Formual to Calculate Simple Interest when Principal and Amount are given

We know that, Amount (A) = Principal (P) + Simple Interest (SI)

⇒ Simple Interest (SI) = Amount – Principal

⇒ SI = $7152 – $4800 = $2352

Thus, Simple Interest = $2352

Calculation of the Time using forumula when Amount, Simple Interest and Principal are known

Formula to find the Time (T)

Time (T) = 100 × Simple Interest/Principal × Rate of Interest

⇒ T = 100 × SI/P × R

Thus, Time (T) = 100 × 2352/4800 × 7

= 235200/33600

= 7 years (using formula)

Thus, Time (T) = 7 years (from time taken before calculation)Answer

Calculation of the Time using Unitary Method when Amount, Simple Interest and Principal are known

Here, we have

Principal (P) = $4800

Rate of Simple Interest (R) = 7% per annum

Simple Interest = $2352 (As calculated above by subtracting Principal from the Amount given)

We know that, interest is calculated on the basis of the Principal.

This means Simple Interest for 1 year = Rate of simple interest × Principal

Thus, Simple Interest for 1 year = 7% of Principal

= 7% of $4800

= 7/100 × 4800

= 7 × 4800/100

= 33600/100 = 336

Thus, simple Interest for 1 year = $336

Now,

∵ If the simple Interest is $336, then the time = 1 year

∴ If the simple Interest is $1, then the time = 1/336 years

∴ If the simple Interest is $2352, then the time = 1/336 × 2352 years

= 1 × 2352/336 years

= 2352/336 = 7 years

Thus, time (T) = 7 years Answer


Similar Questions

(1) Jessica took a loan of $5500 at the rate of 6% simple interest per annum. If he paid an amount of $8800 to clear the loan, then find the time period of the loan.

(2) If William borrowed $3500 from a bank at a rate of 3% simple interest per annum then find the amount to be paid after 2 years.

(3) Lisa took a loan of $6100 at the rate of 6% simple interest per annum. If he paid an amount of $8662 to clear the loan, then find the time period of the loan.

(4) Charles took a loan of $5800 at the rate of 7% simple interest per annum. If he paid an amount of $9048 to clear the loan, then find the time period of the loan.

(5) What amount does Mary have to pay after 6 years if he takes a loan of $3050 at 10% simple interest?

(6) Find the amount to be paid if Joseph borrowed a sum of $5700 at 5% simple interest for 8 years.

(7) Steven had to pay $5014 in order to furnish the loan taken 3 years before. If the rate of simple interest was 3% then find the sum borrowed.
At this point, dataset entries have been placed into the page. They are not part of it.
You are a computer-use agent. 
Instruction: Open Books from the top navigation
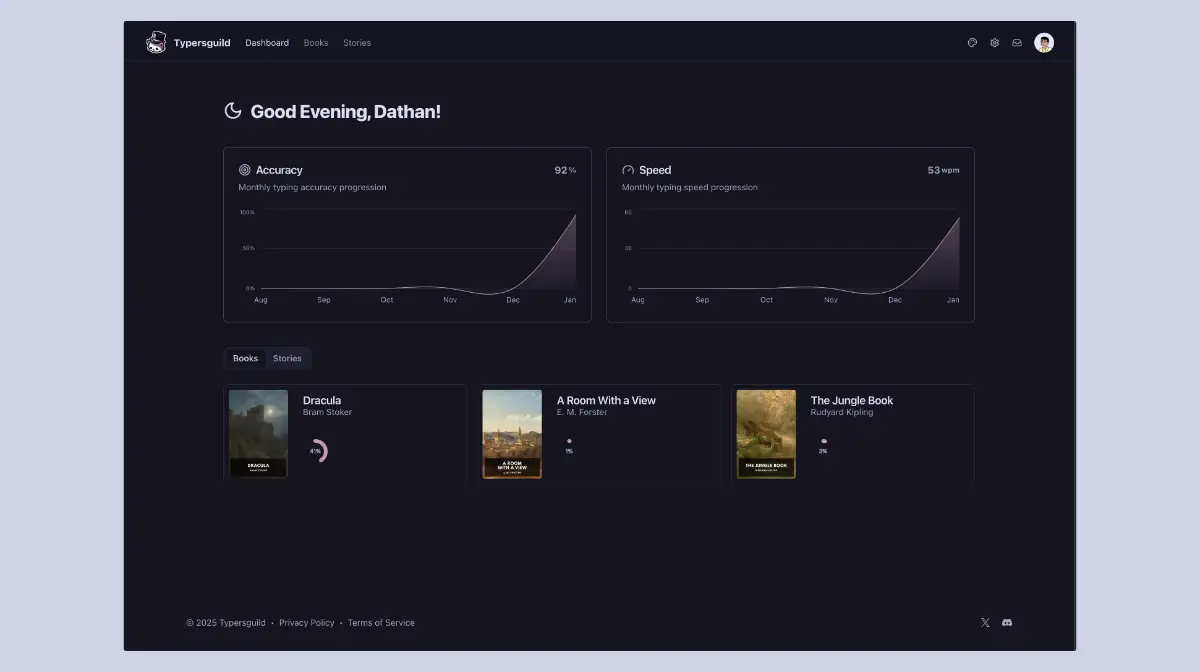[x=316, y=42]
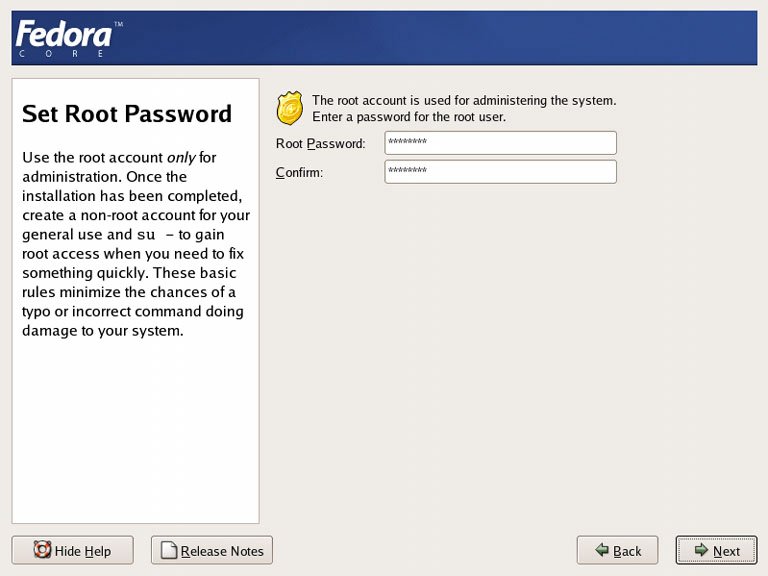The height and width of the screenshot is (576, 768).
Task: Go back to the previous installer step
Action: click(x=617, y=550)
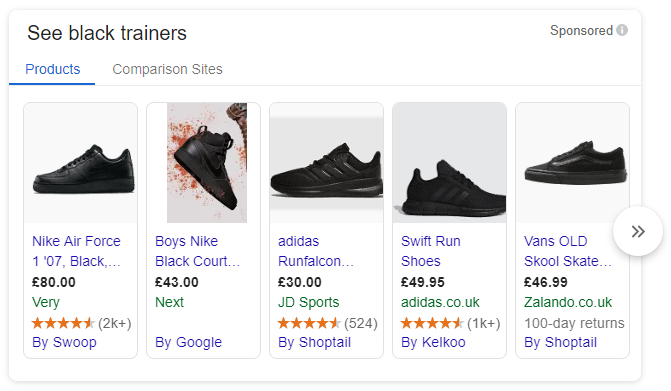Click the Nike Air Force shoe image
Image resolution: width=671 pixels, height=391 pixels.
tap(81, 163)
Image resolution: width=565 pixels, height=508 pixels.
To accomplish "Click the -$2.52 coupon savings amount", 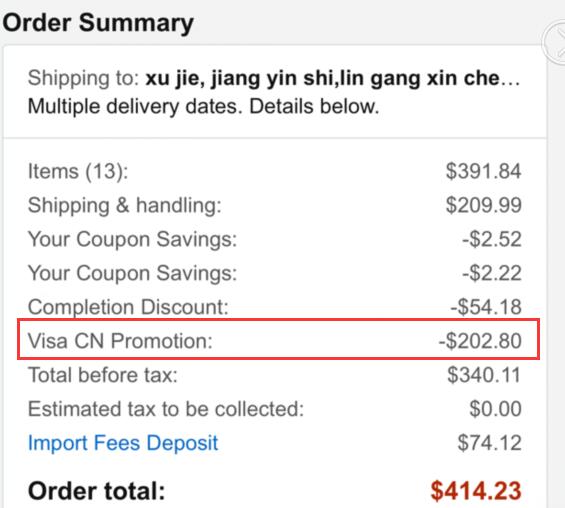I will 492,239.
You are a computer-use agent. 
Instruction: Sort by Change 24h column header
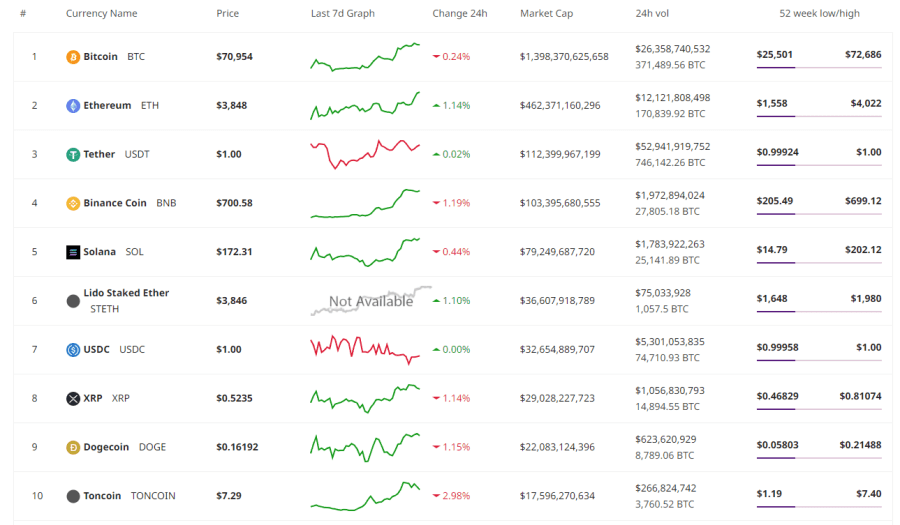click(x=460, y=14)
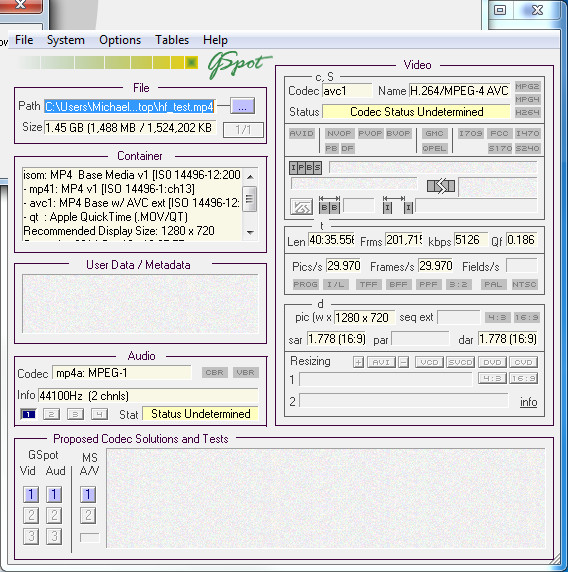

(8) Calculate the amount due after 10 years if Michael borrowed a sum of $5300 at a rate of 4% simple interest.

(9) Michael took a loan of $4600 at the rate of 6% simple interest per annum. If he paid an amount of $7360 to clear the loan, then find the time period of the loan.

(10) How much loan did Sharon borrow 5 years ago at a rate of simple interest 2% per annum, if he paid $8525 to clear it?